» **TASKS**:
a. Return the part of the STing benchmark notebook from "print(input_samples)" up to and including "benchmark.create_folder_if_doesnt_exist(sting_output)".
b. In the STing benchmark notebook, what value is assigned to nproc?
c. Decide whether each statement agrees with the STing benchmark notebook. Give yes or no and quote the deciding words.
(i) The list of sample sizes starts at 1 and ends at 80.
(ii) The scheme name is set to Salmonella enterica.
(iii) The STing binaries are located in the directory '../lib/bin/STing'.
-- start of QUOTED PASSAGE --
# Dependency code

In [None]:
import imp
import os
import sys
import numpy as np
import glob
import cmdbench

fp, pathname, description = imp.find_module('benchmark', ['../lib'])
benchmark = imp.load_module('benchmark', fp, pathname, description)

# Summarize numpy array if it has more than 10 elements
np.set_printoptions(threshold=10)

# Software versions

In [None]:
sting_bin_dir = os.path.abspath('../lib/bin/STing')
os.environ['PATH'] = f"{sting_bin_dir}:{os.environ['PATH']}"

indexer_bin = f'{sting_bin_dir}/indexer'
typer_bin = f'{sting_bin_dir}/typer'
detector_bin = f'{sting_bin_dir}/detector'
db_util_bin = f'{sting_bin_dir}/db_util.py'
!{indexer_bin} --version
!{typer_bin} --version
!{detector_bin} --version
!{db_util_bin} --version

# Benchmark

## Input data and constants

In [None]:
input_dir = '../data/input-files/reads'
input_files_1 = [os.path.basename(f) for f in glob.glob(f'{input_dir}/*_1.fastq.gz')]
input_samples = [f.replace('_1.fastq.gz','') for f in input_files_1]
input_samples.sort()
print(input_samples)

sample_sizes = [1,10,20,30,40,50,60,70,80]

nproc = 32

sting_output = 'sting-output'
sting_db = 'sting-db'
scheme_name = 'Campylobacter jejuni'
scheme_db = f'{sting_db}/{scheme_name.lower().replace(" ", "_")}'
print(scheme_db)

benchmark.create_folder_if_doesnt_exist(sting_output)
benchmark.create_folder_if_doesnt_exist(sting_db)
benchmark.clean_if_exists(sting_db)
benchmark.clean_if_exists(sting_output)

## Build STing MLST database

In [None]:
!{db_util_bin} fetch --query "Campylobacter jejuni" --out_dir {sting_db} --build_index

## Benchmark functions

In [None]:
def reset_func():
    benchmark.clean_if_exists(sting_output)

def sampling_func(sample_size):
    samples = input_samples[:sample_size]
    return samples

typer_command = {
    "command": f"typer -x {scheme_db}/db/index -1 {input_dir}/%_1.fastq.gz -2 {input_dir}/%_2.fastq.gz",
    "parallel_args": f"-j {nproc} -I%"
-- end of QUOTED PASSAGE --
-- start of DATASET RECORDS --
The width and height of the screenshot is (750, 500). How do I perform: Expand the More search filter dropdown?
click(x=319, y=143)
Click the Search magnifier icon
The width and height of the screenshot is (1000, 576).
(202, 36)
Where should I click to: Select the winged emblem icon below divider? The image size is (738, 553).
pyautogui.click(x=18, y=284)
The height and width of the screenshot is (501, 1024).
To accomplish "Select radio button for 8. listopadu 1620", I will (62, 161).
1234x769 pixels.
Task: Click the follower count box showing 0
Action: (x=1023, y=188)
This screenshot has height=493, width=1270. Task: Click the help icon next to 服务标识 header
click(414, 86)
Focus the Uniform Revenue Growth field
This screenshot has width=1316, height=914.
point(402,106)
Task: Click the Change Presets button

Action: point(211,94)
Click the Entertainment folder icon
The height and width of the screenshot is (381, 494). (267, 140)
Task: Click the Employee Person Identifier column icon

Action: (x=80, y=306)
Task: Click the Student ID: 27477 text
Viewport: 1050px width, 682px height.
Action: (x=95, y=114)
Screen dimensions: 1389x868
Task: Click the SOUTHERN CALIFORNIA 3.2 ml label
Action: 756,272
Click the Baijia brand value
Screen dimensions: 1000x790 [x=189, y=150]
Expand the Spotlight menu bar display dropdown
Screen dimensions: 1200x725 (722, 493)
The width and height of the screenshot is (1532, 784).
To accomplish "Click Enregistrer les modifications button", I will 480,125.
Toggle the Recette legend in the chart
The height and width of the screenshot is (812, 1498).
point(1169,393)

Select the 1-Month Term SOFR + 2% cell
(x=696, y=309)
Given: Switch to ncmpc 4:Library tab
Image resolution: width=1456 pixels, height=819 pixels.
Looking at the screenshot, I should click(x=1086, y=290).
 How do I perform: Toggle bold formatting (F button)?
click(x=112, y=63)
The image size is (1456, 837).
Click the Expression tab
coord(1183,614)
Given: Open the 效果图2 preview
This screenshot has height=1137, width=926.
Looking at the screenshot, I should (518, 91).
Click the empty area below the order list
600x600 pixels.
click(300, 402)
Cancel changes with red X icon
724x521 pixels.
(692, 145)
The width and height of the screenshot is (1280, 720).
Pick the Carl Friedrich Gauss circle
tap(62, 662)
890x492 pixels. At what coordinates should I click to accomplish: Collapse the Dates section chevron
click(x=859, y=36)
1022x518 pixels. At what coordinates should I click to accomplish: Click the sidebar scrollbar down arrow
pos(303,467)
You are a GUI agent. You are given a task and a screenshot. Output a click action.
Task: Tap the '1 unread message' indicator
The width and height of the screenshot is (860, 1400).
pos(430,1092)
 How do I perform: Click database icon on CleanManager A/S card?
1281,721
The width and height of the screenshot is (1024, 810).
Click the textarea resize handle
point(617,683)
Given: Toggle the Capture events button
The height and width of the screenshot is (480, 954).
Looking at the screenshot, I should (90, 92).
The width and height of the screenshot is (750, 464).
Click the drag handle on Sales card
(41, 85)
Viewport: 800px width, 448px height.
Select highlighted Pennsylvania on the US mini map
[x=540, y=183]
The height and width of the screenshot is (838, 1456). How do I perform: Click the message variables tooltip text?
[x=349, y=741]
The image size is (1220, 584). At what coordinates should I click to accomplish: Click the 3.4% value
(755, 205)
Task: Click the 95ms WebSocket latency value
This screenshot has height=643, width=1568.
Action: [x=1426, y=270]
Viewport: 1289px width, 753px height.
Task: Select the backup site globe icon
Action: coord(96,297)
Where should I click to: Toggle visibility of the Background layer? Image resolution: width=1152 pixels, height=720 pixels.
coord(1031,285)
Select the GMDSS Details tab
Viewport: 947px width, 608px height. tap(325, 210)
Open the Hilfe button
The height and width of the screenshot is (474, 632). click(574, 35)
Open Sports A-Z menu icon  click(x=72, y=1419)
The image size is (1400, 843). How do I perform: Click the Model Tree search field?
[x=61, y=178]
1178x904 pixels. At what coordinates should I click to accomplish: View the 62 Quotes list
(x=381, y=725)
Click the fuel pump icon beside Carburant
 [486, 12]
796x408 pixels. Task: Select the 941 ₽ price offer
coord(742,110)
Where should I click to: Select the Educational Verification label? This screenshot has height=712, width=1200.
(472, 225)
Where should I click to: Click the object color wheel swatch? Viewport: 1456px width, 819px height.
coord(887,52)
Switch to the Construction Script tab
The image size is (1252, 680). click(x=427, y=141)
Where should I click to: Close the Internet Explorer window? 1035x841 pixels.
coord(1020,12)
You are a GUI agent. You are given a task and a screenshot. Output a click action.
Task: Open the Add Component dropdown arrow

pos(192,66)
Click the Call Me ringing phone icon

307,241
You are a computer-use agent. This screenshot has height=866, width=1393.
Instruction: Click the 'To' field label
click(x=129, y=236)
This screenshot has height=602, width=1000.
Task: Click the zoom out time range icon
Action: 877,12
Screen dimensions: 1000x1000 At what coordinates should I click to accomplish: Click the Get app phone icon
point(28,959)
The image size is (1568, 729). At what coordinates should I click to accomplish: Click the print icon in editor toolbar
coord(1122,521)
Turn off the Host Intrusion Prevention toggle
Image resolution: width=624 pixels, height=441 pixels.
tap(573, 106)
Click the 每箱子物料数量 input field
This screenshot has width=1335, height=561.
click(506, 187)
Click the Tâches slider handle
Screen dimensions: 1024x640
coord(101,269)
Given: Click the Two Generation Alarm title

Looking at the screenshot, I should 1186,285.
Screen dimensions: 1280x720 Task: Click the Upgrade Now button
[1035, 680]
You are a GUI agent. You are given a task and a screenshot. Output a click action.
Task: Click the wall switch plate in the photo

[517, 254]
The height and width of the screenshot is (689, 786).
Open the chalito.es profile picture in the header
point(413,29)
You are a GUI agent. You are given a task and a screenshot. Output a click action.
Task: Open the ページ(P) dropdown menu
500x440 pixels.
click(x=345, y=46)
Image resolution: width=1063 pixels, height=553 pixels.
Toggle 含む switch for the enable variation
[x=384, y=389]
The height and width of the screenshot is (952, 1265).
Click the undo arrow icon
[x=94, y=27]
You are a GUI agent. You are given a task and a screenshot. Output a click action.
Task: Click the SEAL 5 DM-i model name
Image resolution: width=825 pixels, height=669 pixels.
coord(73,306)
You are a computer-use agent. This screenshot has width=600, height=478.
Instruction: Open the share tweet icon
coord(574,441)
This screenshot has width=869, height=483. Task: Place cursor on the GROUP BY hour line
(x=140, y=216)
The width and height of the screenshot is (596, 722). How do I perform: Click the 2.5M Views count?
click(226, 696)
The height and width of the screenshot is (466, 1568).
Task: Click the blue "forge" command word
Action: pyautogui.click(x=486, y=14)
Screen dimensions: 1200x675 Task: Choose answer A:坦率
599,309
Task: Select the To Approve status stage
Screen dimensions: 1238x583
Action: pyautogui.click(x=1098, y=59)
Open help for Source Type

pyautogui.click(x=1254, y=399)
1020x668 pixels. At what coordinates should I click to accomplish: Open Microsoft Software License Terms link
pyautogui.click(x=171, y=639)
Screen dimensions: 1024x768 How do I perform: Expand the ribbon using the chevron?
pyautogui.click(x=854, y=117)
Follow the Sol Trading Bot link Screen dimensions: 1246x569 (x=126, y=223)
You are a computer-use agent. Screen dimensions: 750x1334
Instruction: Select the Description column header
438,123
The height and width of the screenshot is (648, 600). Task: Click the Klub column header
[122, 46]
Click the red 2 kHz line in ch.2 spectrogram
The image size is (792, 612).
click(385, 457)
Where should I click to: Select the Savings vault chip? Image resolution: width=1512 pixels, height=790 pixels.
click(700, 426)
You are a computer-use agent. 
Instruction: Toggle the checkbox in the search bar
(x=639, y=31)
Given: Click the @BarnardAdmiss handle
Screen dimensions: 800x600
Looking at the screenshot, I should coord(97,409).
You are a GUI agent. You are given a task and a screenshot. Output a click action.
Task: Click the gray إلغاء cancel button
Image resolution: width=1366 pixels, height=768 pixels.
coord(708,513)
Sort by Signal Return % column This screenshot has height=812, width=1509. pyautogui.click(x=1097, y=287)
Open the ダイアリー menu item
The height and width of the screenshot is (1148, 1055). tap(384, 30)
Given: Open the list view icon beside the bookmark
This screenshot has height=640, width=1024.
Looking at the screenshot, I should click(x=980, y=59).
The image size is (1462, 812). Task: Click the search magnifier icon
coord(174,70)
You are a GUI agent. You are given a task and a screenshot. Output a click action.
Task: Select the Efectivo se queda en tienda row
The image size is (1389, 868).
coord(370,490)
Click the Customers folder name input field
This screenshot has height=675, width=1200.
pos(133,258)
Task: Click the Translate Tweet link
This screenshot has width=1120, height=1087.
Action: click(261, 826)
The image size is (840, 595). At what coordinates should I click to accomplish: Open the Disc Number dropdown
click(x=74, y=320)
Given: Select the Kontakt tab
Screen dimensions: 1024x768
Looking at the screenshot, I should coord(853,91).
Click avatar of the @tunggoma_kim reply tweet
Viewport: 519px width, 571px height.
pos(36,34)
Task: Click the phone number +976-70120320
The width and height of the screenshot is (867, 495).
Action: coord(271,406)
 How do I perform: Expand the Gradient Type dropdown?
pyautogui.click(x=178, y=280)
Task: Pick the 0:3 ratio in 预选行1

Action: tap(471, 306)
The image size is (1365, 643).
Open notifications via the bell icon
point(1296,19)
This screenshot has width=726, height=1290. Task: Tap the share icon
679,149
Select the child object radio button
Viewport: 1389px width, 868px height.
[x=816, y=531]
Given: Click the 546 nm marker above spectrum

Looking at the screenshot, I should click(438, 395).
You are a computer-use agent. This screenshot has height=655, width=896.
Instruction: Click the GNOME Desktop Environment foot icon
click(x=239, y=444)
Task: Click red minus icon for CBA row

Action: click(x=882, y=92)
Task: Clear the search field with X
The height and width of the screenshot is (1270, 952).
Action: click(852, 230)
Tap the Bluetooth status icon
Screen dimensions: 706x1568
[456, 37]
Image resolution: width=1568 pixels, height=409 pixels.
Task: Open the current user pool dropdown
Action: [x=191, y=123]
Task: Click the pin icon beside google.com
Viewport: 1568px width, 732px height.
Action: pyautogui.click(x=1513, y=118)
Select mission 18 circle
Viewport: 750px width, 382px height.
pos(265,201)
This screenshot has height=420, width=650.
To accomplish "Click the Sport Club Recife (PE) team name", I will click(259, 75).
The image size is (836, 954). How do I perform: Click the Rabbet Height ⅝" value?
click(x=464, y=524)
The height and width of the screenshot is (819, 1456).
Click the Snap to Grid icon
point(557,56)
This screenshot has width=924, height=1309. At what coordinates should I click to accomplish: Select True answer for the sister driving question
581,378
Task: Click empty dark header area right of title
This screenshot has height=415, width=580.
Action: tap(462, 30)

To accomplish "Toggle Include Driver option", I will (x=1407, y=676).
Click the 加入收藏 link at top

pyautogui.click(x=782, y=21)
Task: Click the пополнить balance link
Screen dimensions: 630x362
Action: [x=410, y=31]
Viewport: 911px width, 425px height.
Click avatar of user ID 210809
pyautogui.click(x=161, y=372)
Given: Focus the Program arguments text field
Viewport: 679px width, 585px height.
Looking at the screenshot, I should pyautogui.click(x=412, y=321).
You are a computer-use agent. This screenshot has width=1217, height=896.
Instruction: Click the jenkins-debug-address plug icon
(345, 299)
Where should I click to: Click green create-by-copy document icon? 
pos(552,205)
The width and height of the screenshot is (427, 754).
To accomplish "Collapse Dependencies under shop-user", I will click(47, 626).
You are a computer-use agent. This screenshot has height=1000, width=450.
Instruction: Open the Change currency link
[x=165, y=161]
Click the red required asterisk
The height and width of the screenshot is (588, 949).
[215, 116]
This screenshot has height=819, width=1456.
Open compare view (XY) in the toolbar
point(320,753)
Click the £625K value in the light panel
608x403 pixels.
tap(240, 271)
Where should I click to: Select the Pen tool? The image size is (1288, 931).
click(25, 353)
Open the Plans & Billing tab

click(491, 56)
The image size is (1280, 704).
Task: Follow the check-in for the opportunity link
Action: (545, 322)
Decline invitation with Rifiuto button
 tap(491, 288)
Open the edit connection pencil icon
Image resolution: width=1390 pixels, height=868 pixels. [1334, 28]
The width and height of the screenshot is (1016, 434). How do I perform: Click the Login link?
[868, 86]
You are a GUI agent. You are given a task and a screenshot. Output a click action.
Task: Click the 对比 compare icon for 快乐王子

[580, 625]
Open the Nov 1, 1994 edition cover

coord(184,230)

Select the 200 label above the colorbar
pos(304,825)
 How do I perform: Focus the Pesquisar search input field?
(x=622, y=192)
-- end of DATASET RECORDS --
» **EXERCISE SOLUTIONS**:
a.
print(input_samples)

sample_sizes = [1,10,20,30,40,50,60,70,80]

nproc = 32

sting_output = 'sting-output'
sting_db = 'sting-db'
scheme_name = 'Campylobacter jejuni'
scheme_db = f'{sting_db}/{scheme_name.lower().replace(" ", "_")}'
print(scheme_db)

benchmark.create_folder_if_doesnt_exist(sting_output)

b. 32

c.
(i) Yes: "sample_sizes = [1,10,20,30,40,50,60,70,80]"
(ii) No: "scheme_name = 'Campylobacter jejuni'"
(iii) Yes: "sting_bin_dir = os.path.abspath('../lib/bin/STing')"